[INFORMATION GIVEN — start]

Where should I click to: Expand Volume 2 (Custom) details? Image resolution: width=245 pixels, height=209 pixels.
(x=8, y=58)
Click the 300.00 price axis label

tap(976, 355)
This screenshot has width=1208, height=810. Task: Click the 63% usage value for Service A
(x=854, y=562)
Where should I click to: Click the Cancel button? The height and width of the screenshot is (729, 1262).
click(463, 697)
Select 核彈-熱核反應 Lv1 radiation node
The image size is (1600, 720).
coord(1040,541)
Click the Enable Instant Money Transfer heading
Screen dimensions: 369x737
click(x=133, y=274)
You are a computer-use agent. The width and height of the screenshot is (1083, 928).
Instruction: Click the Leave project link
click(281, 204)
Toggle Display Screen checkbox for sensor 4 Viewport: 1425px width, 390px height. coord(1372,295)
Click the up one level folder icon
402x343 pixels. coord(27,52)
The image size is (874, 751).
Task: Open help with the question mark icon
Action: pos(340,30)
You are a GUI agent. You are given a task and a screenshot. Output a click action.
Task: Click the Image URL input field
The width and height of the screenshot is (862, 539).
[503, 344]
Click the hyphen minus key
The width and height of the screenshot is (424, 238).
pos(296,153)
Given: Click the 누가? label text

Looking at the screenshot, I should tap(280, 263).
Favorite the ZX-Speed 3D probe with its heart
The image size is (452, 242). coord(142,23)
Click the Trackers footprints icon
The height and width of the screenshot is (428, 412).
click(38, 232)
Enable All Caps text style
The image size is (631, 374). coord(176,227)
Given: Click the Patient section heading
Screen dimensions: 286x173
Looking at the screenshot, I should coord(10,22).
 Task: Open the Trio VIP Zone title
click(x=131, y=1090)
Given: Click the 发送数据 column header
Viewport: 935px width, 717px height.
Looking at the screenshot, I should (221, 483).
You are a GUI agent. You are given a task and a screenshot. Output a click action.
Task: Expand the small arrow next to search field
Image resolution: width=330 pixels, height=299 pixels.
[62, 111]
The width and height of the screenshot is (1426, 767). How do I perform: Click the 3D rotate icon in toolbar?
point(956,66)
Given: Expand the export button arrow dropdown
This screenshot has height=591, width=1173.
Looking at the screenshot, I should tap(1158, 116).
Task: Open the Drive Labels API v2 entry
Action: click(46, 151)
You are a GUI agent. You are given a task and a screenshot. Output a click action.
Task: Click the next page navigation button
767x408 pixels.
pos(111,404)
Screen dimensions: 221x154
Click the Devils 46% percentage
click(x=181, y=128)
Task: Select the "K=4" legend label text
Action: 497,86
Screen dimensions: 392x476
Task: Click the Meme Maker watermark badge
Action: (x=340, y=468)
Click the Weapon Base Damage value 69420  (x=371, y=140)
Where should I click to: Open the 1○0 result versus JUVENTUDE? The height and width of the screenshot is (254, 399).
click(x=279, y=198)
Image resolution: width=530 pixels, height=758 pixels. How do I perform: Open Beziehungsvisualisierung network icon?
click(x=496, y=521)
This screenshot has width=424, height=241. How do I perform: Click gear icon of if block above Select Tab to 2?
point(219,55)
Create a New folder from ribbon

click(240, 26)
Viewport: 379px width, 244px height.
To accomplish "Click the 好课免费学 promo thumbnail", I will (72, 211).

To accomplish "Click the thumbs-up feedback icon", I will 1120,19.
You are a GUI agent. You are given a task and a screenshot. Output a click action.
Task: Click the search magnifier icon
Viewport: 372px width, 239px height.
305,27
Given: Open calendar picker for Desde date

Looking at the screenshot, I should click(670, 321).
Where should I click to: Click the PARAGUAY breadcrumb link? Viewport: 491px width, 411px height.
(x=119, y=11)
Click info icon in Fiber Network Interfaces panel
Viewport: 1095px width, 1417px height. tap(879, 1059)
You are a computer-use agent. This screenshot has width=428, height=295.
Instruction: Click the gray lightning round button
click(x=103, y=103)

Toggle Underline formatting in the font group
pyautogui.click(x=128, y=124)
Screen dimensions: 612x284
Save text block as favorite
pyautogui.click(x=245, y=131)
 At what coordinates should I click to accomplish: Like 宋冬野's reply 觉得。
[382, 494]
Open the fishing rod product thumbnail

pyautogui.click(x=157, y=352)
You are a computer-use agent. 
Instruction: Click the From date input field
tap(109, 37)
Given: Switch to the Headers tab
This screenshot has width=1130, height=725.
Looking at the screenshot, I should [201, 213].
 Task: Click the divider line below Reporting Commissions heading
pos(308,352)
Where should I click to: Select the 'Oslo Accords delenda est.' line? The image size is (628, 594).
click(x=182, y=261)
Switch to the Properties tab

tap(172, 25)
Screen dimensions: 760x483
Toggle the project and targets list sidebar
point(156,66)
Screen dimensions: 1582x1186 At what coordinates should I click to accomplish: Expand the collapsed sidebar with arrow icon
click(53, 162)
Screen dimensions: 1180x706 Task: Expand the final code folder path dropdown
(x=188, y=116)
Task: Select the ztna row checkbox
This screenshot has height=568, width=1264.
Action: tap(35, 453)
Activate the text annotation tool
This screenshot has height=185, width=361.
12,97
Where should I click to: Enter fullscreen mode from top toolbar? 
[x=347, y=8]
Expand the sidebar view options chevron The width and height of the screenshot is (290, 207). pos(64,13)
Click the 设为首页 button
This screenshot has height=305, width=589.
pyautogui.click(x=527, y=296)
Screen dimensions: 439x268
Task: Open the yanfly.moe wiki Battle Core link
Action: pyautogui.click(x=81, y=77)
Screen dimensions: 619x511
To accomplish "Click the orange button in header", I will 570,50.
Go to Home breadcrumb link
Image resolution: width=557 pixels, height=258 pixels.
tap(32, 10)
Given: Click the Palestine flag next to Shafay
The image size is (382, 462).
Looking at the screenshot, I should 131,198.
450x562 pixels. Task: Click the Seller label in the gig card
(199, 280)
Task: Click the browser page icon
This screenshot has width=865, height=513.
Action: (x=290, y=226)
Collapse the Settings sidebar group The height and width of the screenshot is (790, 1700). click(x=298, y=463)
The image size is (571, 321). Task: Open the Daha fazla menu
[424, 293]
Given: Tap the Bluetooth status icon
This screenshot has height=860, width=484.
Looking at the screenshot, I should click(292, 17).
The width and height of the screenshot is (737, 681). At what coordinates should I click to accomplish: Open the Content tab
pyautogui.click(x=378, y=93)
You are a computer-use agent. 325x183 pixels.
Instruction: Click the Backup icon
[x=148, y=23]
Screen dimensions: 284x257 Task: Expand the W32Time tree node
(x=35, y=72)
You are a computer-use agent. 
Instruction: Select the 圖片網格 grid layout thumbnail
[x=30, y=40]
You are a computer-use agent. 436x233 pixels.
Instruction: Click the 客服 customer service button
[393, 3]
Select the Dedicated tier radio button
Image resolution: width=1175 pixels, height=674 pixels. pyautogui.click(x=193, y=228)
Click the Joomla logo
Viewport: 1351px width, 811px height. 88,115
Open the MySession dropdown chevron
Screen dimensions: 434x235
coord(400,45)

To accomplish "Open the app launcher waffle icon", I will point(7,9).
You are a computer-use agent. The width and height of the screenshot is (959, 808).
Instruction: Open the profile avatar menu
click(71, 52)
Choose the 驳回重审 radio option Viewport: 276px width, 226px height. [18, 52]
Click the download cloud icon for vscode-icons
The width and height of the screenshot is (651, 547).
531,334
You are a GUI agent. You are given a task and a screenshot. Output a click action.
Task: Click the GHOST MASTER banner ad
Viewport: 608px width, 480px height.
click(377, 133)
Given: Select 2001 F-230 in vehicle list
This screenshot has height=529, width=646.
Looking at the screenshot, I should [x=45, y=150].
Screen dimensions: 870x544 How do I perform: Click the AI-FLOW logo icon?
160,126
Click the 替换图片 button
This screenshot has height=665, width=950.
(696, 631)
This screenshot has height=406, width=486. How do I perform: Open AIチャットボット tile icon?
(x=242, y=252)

[INFORMATION GIVEN — finish]

> **WORK INSTRUCTIONS**: Give only the number of lines in the data that hold the string "chevron".

> **TASK OUTPUT**: 2